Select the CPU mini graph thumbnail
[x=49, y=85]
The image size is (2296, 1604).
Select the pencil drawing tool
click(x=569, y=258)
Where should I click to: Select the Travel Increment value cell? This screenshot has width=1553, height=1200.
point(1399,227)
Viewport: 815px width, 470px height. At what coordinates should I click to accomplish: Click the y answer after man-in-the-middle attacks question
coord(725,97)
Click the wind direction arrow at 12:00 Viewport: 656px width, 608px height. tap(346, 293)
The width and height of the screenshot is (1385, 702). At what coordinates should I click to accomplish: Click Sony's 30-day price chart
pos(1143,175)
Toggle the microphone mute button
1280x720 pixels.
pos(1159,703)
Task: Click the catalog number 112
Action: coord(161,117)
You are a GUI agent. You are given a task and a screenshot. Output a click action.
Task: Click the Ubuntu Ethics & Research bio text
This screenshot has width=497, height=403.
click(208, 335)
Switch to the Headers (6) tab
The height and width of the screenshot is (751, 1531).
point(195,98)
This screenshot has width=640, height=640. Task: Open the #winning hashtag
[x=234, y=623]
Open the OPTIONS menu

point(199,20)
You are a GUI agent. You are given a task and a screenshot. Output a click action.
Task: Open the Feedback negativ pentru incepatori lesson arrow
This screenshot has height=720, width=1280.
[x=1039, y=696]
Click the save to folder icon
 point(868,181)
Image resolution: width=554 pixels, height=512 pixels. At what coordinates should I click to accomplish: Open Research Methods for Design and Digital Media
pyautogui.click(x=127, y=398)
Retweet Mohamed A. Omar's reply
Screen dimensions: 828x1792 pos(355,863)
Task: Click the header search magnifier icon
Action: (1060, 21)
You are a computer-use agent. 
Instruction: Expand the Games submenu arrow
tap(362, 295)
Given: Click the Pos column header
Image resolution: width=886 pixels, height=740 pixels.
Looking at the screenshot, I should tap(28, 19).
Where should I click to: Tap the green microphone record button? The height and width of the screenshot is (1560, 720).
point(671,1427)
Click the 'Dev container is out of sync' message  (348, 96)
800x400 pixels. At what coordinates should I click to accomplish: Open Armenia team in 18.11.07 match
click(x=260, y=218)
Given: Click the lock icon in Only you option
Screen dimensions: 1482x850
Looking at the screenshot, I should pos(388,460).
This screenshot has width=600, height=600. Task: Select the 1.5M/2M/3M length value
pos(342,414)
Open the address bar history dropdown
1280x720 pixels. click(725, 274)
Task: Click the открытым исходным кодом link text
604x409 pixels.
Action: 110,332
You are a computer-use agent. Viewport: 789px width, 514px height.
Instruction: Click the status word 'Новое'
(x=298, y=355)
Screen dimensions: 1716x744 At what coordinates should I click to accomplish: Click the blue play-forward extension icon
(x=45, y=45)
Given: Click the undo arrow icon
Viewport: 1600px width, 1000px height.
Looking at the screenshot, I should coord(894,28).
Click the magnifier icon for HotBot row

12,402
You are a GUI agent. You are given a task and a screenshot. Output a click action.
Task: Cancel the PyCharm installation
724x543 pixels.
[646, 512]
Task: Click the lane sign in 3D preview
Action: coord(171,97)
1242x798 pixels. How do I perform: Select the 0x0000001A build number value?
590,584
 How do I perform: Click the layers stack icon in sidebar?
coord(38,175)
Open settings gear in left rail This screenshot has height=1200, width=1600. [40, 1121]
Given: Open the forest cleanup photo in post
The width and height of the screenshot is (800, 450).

_What is required:_ Restate the whole listing exactly, leaving out nothing.

_Task result:_
Select the CPU mini graph thumbnail
[x=49, y=85]
The image size is (2296, 1604).
Select the pencil drawing tool
click(x=569, y=258)
Where should I click to: Select the Travel Increment value cell? This screenshot has width=1553, height=1200.
point(1399,227)
Viewport: 815px width, 470px height. At what coordinates should I click to accomplish: Click the y answer after man-in-the-middle attacks question
coord(725,97)
Click the wind direction arrow at 12:00 Viewport: 656px width, 608px height. tap(346, 293)
The width and height of the screenshot is (1385, 702). At what coordinates should I click to accomplish: Click Sony's 30-day price chart
pos(1143,175)
Toggle the microphone mute button
1280x720 pixels.
pos(1159,703)
Task: Click the catalog number 112
Action: coord(161,117)
You are a GUI agent. You are given a task and a screenshot. Output a click action.
Task: Click the Ubuntu Ethics & Research bio text
This screenshot has width=497, height=403.
click(208, 335)
Switch to the Headers (6) tab
The height and width of the screenshot is (751, 1531).
point(195,98)
This screenshot has width=640, height=640. Task: Open the #winning hashtag
[x=234, y=623]
Open the OPTIONS menu

point(199,20)
You are a GUI agent. You are given a task and a screenshot. Output a click action.
Task: Open the Feedback negativ pentru incepatori lesson arrow
This screenshot has height=720, width=1280.
[x=1039, y=696]
Click the save to folder icon
 point(868,181)
Image resolution: width=554 pixels, height=512 pixels. At what coordinates should I click to accomplish: Open Research Methods for Design and Digital Media
pyautogui.click(x=127, y=398)
Retweet Mohamed A. Omar's reply
Screen dimensions: 828x1792 pos(355,863)
Task: Click the header search magnifier icon
Action: (1060, 21)
You are a computer-use agent. 
Instruction: Expand the Games submenu arrow
tap(362, 295)
Given: Click the Pos column header
Image resolution: width=886 pixels, height=740 pixels.
Looking at the screenshot, I should tap(28, 19).
Where should I click to: Tap the green microphone record button? The height and width of the screenshot is (1560, 720).
point(671,1427)
Click the 'Dev container is out of sync' message  (348, 96)
800x400 pixels. At what coordinates should I click to accomplish: Open Armenia team in 18.11.07 match
click(x=260, y=218)
Given: Click the lock icon in Only you option
Screen dimensions: 1482x850
Looking at the screenshot, I should pos(388,460).
This screenshot has width=600, height=600. Task: Select the 1.5M/2M/3M length value
pos(342,414)
Open the address bar history dropdown
1280x720 pixels. click(725, 274)
Task: Click the открытым исходным кодом link text
604x409 pixels.
Action: 110,332
You are a computer-use agent. Viewport: 789px width, 514px height.
Instruction: Click the status word 'Новое'
(x=298, y=355)
Screen dimensions: 1716x744 At what coordinates should I click to accomplish: Click the blue play-forward extension icon
(x=45, y=45)
Given: Click the undo arrow icon
Viewport: 1600px width, 1000px height.
Looking at the screenshot, I should coord(894,28).
Click the magnifier icon for HotBot row

12,402
You are a GUI agent. You are given a task and a screenshot. Output a click action.
Task: Cancel the PyCharm installation
724x543 pixels.
[646, 512]
Task: Click the lane sign in 3D preview
Action: coord(171,97)
1242x798 pixels. How do I perform: Select the 0x0000001A build number value?
590,584
 How do I perform: Click the layers stack icon in sidebar?
coord(38,175)
Open settings gear in left rail This screenshot has height=1200, width=1600. [40, 1121]
Given: Open the forest cleanup photo in post
The width and height of the screenshot is (800, 450).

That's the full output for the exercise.